Work task -> The number of lines in the entries below holding the word "Increase" is all that is needed here.

Source material ->

━━━━━━

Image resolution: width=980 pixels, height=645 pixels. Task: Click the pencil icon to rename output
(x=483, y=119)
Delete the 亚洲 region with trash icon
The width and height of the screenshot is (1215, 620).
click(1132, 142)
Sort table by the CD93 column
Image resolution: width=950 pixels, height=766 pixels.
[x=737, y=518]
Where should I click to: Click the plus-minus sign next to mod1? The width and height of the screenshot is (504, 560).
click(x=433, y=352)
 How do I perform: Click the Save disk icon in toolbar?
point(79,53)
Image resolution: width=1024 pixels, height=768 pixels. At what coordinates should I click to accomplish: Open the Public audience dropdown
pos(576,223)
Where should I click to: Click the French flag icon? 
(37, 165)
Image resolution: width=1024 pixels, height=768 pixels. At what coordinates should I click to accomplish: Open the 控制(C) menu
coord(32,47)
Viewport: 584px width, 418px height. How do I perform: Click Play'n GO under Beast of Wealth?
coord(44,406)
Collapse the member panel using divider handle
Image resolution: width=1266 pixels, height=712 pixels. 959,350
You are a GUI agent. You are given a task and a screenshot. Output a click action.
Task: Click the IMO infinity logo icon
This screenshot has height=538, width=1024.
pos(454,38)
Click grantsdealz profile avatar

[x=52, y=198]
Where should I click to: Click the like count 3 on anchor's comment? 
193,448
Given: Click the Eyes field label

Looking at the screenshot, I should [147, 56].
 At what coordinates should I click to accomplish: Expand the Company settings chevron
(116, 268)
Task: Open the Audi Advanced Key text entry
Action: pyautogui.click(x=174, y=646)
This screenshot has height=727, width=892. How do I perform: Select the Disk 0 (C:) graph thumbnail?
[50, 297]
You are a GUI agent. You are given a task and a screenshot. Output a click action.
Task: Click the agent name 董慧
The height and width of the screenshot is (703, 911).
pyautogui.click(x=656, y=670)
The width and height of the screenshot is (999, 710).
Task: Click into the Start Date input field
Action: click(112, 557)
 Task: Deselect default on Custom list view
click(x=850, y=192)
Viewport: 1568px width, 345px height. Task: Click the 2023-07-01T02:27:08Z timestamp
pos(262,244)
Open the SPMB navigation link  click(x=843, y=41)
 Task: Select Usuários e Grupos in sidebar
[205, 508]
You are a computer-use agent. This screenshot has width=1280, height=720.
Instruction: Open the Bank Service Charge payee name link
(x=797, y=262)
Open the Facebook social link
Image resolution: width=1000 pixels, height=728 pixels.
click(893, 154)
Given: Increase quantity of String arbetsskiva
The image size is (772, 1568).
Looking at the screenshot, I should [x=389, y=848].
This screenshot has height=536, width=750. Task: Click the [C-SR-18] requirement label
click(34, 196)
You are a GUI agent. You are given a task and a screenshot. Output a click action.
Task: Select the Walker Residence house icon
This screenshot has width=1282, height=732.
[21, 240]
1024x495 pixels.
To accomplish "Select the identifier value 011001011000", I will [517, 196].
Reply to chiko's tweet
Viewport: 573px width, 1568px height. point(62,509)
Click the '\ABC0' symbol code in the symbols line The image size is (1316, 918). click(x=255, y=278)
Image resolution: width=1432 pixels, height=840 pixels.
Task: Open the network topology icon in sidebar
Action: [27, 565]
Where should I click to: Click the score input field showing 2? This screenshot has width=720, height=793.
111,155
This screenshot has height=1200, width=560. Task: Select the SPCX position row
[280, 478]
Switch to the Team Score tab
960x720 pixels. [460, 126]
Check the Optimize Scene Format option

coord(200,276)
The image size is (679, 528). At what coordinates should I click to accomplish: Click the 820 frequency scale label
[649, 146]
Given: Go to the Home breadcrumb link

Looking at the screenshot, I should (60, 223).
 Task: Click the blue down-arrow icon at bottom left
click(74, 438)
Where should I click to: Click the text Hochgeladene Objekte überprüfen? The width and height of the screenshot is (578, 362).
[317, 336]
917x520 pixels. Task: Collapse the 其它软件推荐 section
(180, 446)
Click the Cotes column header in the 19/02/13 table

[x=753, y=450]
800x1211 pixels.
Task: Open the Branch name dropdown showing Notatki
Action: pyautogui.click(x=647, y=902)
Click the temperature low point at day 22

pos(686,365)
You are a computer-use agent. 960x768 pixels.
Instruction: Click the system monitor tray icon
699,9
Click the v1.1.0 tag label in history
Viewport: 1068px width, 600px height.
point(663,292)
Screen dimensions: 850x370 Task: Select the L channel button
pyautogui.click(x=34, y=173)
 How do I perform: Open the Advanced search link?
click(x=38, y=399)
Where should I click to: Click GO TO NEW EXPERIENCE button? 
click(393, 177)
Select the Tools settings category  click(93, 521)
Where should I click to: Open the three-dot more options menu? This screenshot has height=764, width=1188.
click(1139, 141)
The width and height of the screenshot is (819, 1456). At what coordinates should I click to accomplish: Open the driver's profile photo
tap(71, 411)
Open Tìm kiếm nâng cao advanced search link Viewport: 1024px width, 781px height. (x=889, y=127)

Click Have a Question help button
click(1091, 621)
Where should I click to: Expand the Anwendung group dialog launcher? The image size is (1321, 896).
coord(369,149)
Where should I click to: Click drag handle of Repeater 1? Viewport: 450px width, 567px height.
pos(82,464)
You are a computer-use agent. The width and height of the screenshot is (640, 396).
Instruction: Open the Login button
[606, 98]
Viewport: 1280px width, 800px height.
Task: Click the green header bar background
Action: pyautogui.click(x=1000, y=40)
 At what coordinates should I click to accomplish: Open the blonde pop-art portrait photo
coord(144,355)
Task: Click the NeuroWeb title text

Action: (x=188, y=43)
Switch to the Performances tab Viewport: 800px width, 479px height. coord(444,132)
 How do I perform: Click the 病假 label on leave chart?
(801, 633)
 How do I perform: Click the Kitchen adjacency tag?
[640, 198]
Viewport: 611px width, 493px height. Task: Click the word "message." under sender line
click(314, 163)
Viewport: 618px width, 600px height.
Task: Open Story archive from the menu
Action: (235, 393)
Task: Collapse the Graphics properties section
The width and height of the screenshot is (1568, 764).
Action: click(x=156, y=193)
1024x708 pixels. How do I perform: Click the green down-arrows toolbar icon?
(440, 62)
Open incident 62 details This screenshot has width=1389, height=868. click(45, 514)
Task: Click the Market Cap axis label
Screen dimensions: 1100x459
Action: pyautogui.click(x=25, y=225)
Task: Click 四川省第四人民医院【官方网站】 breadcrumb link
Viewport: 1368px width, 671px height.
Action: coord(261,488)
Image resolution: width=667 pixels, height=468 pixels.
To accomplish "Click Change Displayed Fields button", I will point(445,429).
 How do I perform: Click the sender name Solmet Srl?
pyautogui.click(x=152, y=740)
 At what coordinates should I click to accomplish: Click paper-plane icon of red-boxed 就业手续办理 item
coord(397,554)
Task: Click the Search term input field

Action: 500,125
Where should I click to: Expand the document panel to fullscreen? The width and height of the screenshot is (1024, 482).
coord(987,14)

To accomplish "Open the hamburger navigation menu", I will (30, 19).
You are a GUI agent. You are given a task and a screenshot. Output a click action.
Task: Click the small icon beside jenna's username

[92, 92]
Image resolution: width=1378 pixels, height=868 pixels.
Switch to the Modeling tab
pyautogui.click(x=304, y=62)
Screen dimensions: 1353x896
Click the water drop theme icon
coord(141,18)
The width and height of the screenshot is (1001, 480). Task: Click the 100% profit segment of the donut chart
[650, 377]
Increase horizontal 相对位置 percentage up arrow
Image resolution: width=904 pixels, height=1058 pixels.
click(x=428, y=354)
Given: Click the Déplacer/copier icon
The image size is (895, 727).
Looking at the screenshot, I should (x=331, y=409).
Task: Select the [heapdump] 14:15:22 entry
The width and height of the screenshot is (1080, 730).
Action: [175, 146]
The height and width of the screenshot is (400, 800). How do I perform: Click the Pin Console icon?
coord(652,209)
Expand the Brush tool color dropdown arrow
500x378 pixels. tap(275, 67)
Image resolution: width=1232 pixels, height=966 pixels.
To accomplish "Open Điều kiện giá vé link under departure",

━━━━━━

Output -> 2